* **Set of tasks**:
a: In the passage below on Munich's Nazi-era sites, why does the 1984 bronze plaque matter even though its inscription says little about the building's past?
b: Pick up the passage on Munich's Nazi-era sites after its last sentence and keep writing it.

* **Selection**:
____________________

2. The Plaque Outside the Former Gestapo Headquarters

plaque-wall-former-gestapo-headquarters
Plaque on the wall of the former Gestapo headquarters, John Shorack, via Traces of War

 

“And now?” wrote an anonymous person on the wall of the former Gestapo prison in Munich in 1946, “Why are there no Nazis imprisoned here?” During the regime, the Neo-Gothic Wittelsbacher Palais became the headquarters of the Geheime Staatspolizei (Gestapo), or “Secret State Police.” The Gestapo officials working in the building compiled death lists and issued deportation orders. They also detained and tortured opponents of the Nazi regime and resistance fighters, such as Jesuit Priest Rupert Mayer and the members of the White Rose. In 1944, the building also served as an annex of the Dachau concentration camp.

 

The 1946 graffiti shows the city’s reluctance to deal with matters concerning guilt and responsibility. In 1964, the remains of the building were permanently demolished. In 1982, a modern building of the Bayerische Landesbank replaced the former palace. The easy-to-miss bronze plaque referencing the site’s history was the subject of much controversy and negotiation. The plaque was finally placed outside the building in 1984. The inscription bears only a brief reference to the palace’s Nazi past. Nevertheless, this was the first time Munich drew public attention to a site deeply connected with the history of the Third Reich.

 

3. Commemorating the Holocaust: The Memorial Stone for the Destroyed Main Synagogue

memorial stone destroyed synagogue munich
Memorial Stone for the destroyed main synagogue in Munich, Vladimir Levin, 2013, via Center for Jewish Art

 

Munich’s main synagogue was one of the urban landmarks in the pre-war era. In June 1938, Hitler personally ordered the demolition of the Jewish place of worship “for traffic reasons.” The site then became a car park. The vandalism against Munich’s synagogue foreshadowed the state-wide pogroms of November 1938. After the war, the city returned the site to the Jewish community. The community sold it back to the municipality that agreed to use it to build a memorial for the old synagogue.

____________________

* **Dataset records**:

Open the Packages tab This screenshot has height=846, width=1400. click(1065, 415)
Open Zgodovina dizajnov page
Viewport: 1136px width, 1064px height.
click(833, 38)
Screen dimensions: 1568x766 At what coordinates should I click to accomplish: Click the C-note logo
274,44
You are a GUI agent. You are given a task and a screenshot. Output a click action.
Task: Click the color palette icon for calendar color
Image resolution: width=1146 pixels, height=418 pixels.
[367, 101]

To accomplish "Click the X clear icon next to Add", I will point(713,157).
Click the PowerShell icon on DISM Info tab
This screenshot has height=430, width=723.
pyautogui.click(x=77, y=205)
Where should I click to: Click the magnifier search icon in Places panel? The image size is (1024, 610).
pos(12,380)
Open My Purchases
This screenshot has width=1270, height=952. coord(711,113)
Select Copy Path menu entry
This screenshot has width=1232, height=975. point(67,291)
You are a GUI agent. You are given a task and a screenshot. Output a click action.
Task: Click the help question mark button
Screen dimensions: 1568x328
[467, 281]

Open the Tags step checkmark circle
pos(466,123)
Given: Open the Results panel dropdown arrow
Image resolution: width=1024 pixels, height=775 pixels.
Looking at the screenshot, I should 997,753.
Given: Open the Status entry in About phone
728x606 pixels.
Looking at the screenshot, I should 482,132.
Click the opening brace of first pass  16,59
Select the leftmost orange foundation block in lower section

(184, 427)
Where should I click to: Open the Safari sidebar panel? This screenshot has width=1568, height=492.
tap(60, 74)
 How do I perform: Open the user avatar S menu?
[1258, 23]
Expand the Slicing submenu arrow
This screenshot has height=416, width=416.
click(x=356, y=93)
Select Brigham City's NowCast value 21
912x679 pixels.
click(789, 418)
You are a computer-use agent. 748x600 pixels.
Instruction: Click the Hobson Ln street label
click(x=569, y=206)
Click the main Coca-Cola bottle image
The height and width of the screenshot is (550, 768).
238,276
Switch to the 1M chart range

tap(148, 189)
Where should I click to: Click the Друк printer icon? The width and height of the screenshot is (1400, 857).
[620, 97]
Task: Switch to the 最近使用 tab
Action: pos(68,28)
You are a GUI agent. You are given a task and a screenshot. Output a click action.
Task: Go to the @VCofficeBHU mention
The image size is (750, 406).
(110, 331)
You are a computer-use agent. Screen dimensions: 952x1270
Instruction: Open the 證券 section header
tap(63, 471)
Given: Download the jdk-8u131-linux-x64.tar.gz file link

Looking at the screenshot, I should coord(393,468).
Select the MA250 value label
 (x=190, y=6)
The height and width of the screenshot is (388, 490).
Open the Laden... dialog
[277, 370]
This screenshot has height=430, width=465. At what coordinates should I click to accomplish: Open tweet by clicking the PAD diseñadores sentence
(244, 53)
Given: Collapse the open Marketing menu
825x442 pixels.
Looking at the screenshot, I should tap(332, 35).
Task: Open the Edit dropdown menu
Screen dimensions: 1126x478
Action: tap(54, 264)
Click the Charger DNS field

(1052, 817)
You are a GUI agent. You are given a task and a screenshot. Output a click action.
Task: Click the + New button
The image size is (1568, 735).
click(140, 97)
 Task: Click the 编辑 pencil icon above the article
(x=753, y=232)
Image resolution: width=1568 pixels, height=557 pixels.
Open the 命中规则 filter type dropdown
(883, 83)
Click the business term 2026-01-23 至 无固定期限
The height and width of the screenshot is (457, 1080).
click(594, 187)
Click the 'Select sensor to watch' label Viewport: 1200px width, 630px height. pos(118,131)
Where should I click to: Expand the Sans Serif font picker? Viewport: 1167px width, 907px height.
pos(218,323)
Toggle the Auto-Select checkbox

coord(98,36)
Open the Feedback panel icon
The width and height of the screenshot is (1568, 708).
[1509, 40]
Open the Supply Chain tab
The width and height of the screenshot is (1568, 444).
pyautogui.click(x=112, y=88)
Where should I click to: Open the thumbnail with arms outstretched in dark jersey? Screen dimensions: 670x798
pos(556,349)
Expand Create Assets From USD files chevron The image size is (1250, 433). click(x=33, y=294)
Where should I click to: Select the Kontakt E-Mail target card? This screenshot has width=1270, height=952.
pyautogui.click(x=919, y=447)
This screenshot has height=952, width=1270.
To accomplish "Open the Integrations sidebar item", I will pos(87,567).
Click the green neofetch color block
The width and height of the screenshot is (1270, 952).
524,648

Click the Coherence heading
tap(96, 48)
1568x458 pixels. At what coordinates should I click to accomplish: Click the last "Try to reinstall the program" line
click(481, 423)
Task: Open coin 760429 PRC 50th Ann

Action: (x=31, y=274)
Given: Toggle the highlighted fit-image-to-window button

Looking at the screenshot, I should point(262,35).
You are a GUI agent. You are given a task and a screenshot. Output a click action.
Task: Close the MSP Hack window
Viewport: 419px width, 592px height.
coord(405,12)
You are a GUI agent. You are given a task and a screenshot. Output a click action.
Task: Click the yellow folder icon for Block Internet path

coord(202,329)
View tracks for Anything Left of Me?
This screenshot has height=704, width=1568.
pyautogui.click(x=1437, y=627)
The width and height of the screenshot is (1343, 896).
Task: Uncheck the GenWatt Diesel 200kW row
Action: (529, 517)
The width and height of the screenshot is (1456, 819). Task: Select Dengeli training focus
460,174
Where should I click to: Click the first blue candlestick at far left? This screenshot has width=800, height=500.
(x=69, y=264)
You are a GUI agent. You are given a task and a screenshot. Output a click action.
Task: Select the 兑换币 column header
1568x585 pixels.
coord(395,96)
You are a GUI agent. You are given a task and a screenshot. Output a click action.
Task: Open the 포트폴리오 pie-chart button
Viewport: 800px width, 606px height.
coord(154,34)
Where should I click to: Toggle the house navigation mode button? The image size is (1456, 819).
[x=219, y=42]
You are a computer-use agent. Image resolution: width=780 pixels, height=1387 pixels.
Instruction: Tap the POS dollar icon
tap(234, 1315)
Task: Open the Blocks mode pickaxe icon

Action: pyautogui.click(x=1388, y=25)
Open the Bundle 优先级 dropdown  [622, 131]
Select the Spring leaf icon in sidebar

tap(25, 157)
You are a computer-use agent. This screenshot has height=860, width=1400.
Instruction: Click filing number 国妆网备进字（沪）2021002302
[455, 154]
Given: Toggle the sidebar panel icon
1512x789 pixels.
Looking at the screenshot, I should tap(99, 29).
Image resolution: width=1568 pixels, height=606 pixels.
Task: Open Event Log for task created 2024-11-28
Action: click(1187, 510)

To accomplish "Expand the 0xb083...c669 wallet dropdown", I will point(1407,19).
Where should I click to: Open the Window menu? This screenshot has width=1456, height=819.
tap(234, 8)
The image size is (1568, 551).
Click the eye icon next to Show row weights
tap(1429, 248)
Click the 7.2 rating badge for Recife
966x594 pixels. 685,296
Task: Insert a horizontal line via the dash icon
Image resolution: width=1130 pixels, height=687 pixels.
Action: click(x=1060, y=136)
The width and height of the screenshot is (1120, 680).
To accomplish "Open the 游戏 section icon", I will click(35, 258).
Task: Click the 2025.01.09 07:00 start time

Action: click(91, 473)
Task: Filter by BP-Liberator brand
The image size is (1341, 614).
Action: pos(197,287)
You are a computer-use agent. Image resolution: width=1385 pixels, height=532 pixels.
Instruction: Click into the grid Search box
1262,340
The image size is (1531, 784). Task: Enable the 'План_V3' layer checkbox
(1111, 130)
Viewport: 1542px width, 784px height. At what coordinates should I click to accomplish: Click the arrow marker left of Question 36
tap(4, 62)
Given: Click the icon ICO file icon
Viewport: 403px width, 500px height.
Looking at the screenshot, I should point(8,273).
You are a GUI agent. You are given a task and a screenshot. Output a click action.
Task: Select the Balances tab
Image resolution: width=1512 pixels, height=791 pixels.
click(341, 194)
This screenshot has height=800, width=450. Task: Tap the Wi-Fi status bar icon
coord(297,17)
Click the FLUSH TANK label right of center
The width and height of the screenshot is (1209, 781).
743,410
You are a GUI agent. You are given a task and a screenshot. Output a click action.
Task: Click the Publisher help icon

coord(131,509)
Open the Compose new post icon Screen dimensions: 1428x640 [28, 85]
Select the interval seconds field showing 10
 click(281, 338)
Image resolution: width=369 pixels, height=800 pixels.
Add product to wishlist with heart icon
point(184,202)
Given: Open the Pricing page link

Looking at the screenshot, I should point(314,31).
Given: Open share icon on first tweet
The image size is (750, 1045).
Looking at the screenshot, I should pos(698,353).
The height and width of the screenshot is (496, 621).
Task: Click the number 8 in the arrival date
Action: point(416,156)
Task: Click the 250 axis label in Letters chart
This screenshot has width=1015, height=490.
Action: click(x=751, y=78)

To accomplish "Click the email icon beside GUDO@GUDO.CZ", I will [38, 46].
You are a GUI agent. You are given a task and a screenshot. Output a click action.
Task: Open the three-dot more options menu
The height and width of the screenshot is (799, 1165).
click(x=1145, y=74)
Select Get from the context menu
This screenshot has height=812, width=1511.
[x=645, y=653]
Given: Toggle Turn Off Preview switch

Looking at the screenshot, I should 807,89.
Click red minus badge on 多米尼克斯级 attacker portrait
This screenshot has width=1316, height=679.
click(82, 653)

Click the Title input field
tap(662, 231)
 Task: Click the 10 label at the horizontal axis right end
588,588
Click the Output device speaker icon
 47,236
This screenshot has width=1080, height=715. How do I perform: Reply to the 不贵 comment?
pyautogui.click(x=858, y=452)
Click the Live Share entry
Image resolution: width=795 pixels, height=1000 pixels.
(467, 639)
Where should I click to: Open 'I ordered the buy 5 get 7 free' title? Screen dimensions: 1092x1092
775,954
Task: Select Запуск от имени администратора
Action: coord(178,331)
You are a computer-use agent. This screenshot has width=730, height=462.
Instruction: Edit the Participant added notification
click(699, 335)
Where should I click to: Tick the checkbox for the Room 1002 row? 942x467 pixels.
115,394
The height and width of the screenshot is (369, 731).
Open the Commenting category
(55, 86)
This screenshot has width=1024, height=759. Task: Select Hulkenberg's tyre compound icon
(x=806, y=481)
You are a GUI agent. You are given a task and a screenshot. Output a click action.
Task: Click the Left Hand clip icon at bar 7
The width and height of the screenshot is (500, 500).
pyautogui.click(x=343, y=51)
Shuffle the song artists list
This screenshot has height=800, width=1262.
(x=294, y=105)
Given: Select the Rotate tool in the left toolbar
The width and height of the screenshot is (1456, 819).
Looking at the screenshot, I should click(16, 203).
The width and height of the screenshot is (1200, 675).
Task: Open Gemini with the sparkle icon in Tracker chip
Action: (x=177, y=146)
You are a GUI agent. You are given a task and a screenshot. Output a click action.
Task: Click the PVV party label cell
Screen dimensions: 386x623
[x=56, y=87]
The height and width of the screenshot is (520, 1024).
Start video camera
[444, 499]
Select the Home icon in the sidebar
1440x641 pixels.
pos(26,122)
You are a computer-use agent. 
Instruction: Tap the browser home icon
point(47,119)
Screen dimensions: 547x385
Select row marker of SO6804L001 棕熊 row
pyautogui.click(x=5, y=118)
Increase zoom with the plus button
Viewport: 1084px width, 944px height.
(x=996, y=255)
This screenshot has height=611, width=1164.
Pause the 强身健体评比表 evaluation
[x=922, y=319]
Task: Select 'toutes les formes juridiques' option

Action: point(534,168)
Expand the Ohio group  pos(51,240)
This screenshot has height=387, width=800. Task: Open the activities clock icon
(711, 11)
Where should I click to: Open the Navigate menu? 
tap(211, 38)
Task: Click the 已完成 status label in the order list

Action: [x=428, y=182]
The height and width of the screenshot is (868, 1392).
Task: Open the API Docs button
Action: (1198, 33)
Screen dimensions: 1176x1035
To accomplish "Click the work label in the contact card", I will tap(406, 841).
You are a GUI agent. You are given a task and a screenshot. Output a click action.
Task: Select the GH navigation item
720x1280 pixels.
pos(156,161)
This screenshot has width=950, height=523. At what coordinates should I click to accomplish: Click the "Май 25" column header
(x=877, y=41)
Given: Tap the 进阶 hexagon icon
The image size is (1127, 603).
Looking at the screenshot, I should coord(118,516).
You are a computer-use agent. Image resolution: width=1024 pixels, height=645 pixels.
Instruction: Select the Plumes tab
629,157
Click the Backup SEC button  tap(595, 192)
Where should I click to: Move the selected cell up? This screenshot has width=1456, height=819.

____________________

* **Task-by-task results**:
a: Even though the plaque's inscription makes only a brief reference to the palace's Nazi past, it marked the first time Munich drew public attention to a site deeply connected with the history of the Third Reich.

b:
 

In 1967, Munich sculptor Herbert Peters won the competition organized by the city for the memorial. Peters designed a monument made of five granite blocks recreating a cornerstone of the vandalized building. The Magen David (Star of David) and an inscription commemorating the events of June and November 1938 adorn the front of the main block. On the inside corner, a niche guards the most sacred symbols of Judaism, such as the menorah (a seven-branched candelabra), the Decalogue, and the Tablets of the Law. Several verses from Psalm 47, a lament for the desecration of the Jerusalem sanctuary, are also engraved into the blocks.

 

On the anniversary of the 1938 anti-Semitic pogroms, Munich citizens and public figures take turns reading out the names of the Jews murdered during the Holocaust. The victims’ names are also remembered in the underground Gang der Erinnerung (Corridor of Memory) that links the new synagogue with the Jewish community center. The granite memorial, unveiled in 1969, was one of the city’s first efforts to commemorate the systematic annihilation of German (and European) Jews.

 

4. The Plaque Commemorating the Reichspogromnacht (November 9, 1938)

plaque-commemorating-reichspogromnacht-munich-old-town-hall
The plaque commemorating the Reichspogromnacht on the wall of the Old Town Hall, via München.tv

 

On November 7, 1938,  Herschel Grynszpan, a 17-year-old Polish Jew, shot Ernst vom Rath, a German diplomatic official, in Paris. A few days earlier, Grynszpan’s parents had been expelled from Germany. Vom Rath died on November 9, the anniversary of the failed 1923 Beer Hall putsch. While the Nazi Party leadership was commemorating the occasion in the Old Town Hall’s ballroom, propaganda minister Joseph Goebbels held a rousing speech that unleashed a deadly wave of anti-Semitic violence. During the night between November 9 and 10, members of the SA (Sturmabteilung) and the Hitler Youth vandalized and destroyed synagogues and Jewish-owned shops all over Germany. In the wake of this state-sponsored vandalism, thousands of men were arrested just because they were Jewish. Countless shards of broken glass littered the streets of German cities.

 

The Reichspogromnacht, also referred to as Kristallnacht (the Night of Broken Glass), was the first step of the systematic persecution of German Jews that led to the Endlösung der Judenfrage (Final Solution to the Jewish Question): the systematic annihilation of all Jews. More than sixty years after the pogrom, Munich’s former mayor Hans-Jochel Vogel suggested drawing attention to the city’s pivotal role in the 1938 anti-Semitic violence with a plaque. The marble plaque was put on the wall of the Old Town Hall’s foyer in November 2000. Its inscription states that the 1938 party in the building’s ballroom marked the beginning of the Reichspogromnacht. As the foyer is often closed to the public, a replica of the plaque was installed at the entrance of the Old Town Hall.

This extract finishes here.